With your reputation for exquisite remixes, this led on to you remixing for the mighty Soul Clap Records. Tell us a little about that.
It was, I think, our second remix, and it was for our friend Michael the Lion, who is as lovely a person as you'll ever meet! We loved the vocals from Amy Douglas & Steven Klavier, and really wanted to let them shine. John Morales also did a mix of the same tune, so I hope we did the track some justice!
You are clearly edit experts. What do you think makes a good edit in your opinion? What are the essentials?
We've spent a ridiculous amount of time making edits! Maybe about 2000, by now, over the last 12 years or so. Silly way to spend that much time! Trying to dedicate the same amount of time to more extensive production work and writing now, though, and it's given us a great framework for that. Our approach is intuitive, at this point, so not really sure what is essential or what makes an edit good! We focus on extending what we like, cutting out what we don't, making things a bit easier to mix, but not too stiff. Guess the most essential thing is loving the tracks that you work on! And we release some of them to keep the music alive and so that other DJs can play them at parties. Pretty simple stuff, really.
How do you go about finding the tracks to rework?
Such a mix of sources, though we only work with lossless audio. We've picked up some great rips from pals over the years, like hard drives of stuff, and we've got our own ripping set up to a serviceable state.
How did you hook up with Razor-N-Tape initially?
We've talked to them for a few years about doing something together, but neither party got around to it until recently. It's an honour! Not many do it better.
The perfect label for you in many ways. Have you got a favourite disco edit from their catalogue?
It's too difficult to pick one, but some of our favourite releases have been from Underdog, Eli Escobar, Al Kent and Planty Herbs. The original stuff from 79.5 is really nice.
Have the Patchouli Brothers got any plans to make original beats or is it all about the fun of putting a new spin on dusty gems?
Making music is our number one focus in life, right now. The difficulty is making things that hold up to the production quality of things that we've edited, though, so nothing has come out just yet. We're inching closer, every day!
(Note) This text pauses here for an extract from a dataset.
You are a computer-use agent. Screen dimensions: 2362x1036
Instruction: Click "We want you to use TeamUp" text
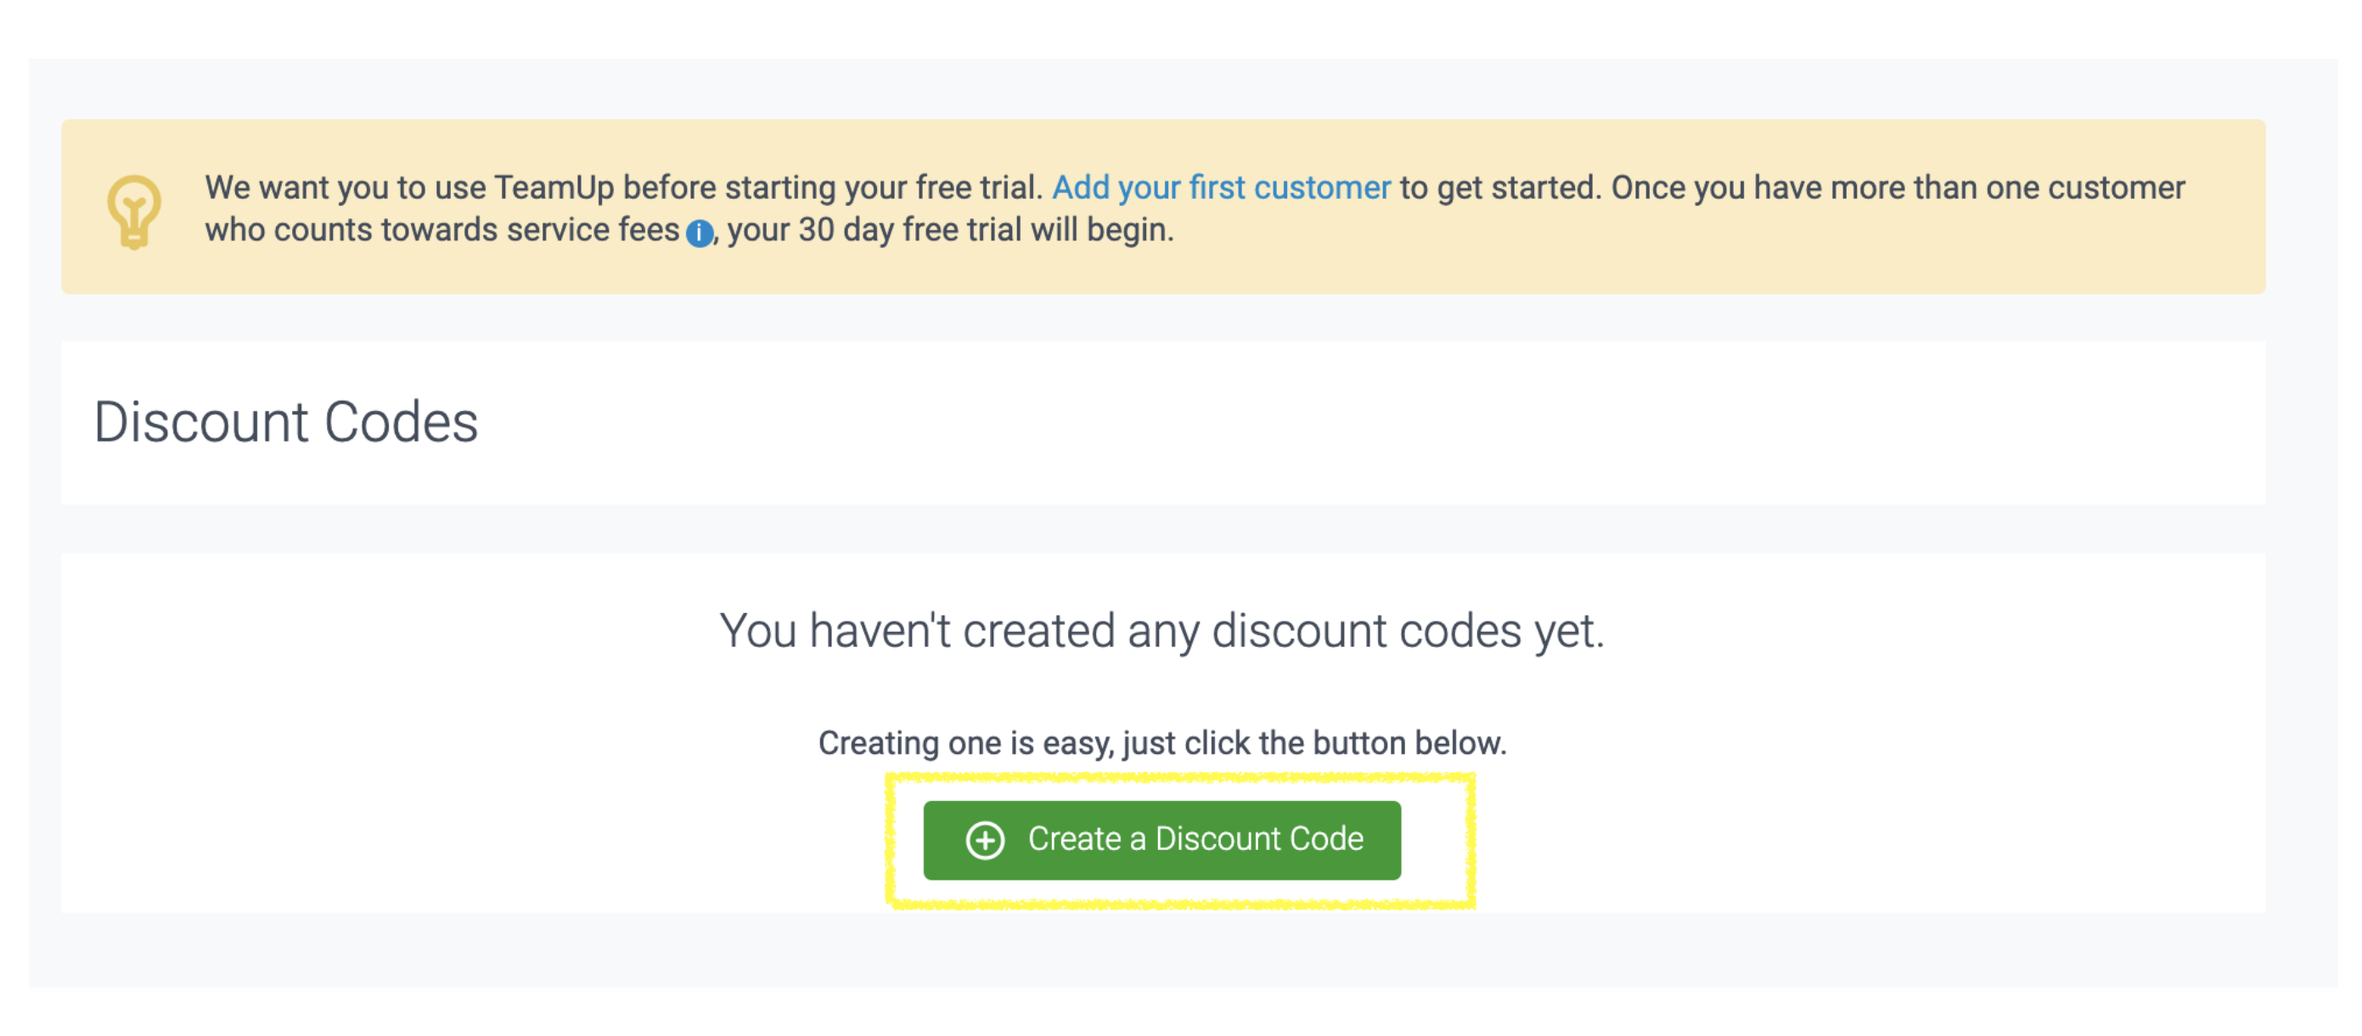pos(348,188)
What else are you working on now that you can share?
Putting out original music by friends on our own label, Dodo Records, this year! Hopefully those will start rolling out soon, starting with a release from a top DJ and producer from the UK called Arnie Wrong and followed up with some great stuff from our friends 4th Corner. Honoured to be playing Pride in both Toronto and Montreal, this summer. Hopefully heading back to the UK in the fall!